_PASSAGE FOR REVIEW_
╔══
The chance to see round the nuclear reactor plant at Dungeness was quickly taken up by 20 members of the Rother Environmental Group. Subjected to advance personal security vetting, we arrived on site last Friday August 3 to be briefed and checked out again, and given protective vests, hard hats and goggles, before passing through security barriers and airport-style body scanners. Security is clearly the name of the game, and this extends to every operational procedure at the plant.
The Visitors’ Centre told the story of nuclear fission technology at all levels of comprehension, with interactive exhibits catering for the 7,500 visitors who come each year.
Walking round with our personable and very knowledgeable guide, we could not fail to be impressed by the massive turbine hall, housing giant blades revolving 50 times per second. Whisked by elevator to the top of the reactor tower, we were amazed by the light and airy structure as we looked down at the top of the reactor floor. Beneath that, two separate assemblies of uranium charged rods were generating vast amount of nuclear energy in absolute silence.
╚══
_REQUIRED WORK_
Reproduce word for word the part of the Dungeness plant visit account between "The chance to" and "at the plant.", inclusive. The listing after this account of the Dungeness plant visit isn't needed for any of the work.

_DATA PROVIDED_
╔══
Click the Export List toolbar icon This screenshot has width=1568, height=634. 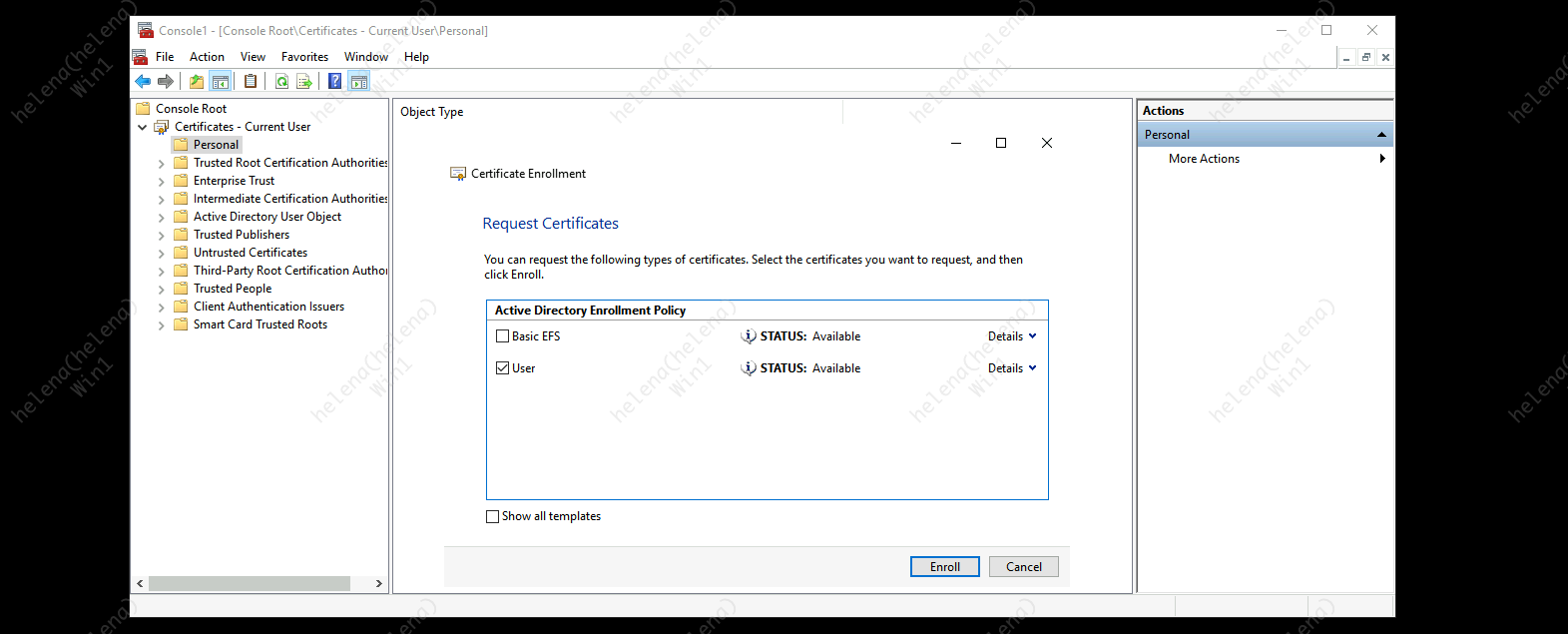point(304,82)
╚══
╔══
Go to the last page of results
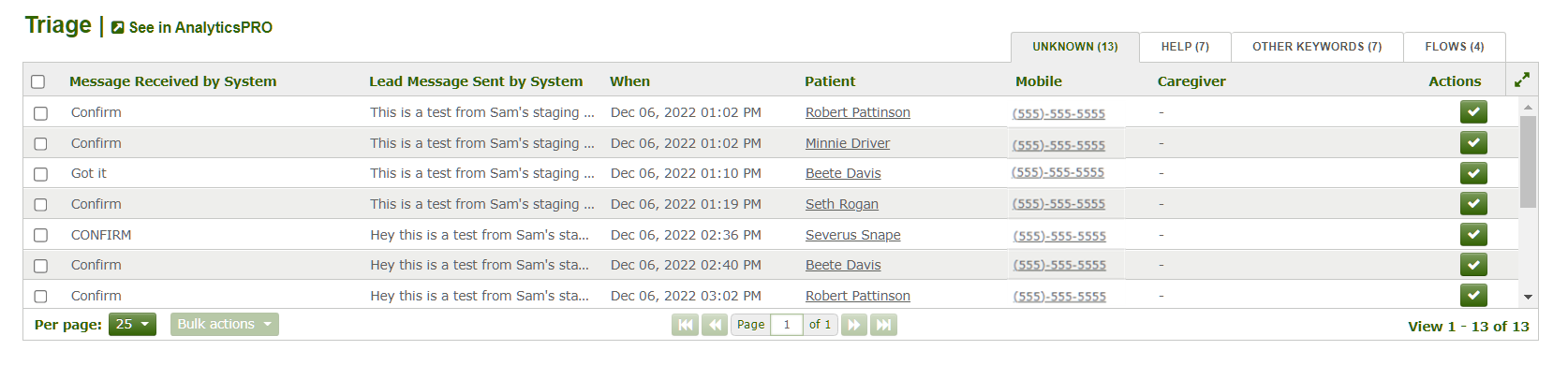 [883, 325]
╚══
╔══
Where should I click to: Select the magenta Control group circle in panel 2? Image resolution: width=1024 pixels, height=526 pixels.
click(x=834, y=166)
╚══
_RESPONSE BOX_
The chance to see round the nuclear reactor plant at Dungeness was quickly taken up by 20 members of the Rother Environmental Group. Subjected to advance personal security vetting, we arrived on site last Friday August 3 to be briefed and checked out again, and given protective vests, hard hats and goggles, before passing through security barriers and airport-style body scanners. Security is clearly the name of the game, and this extends to every operational procedure at the plant.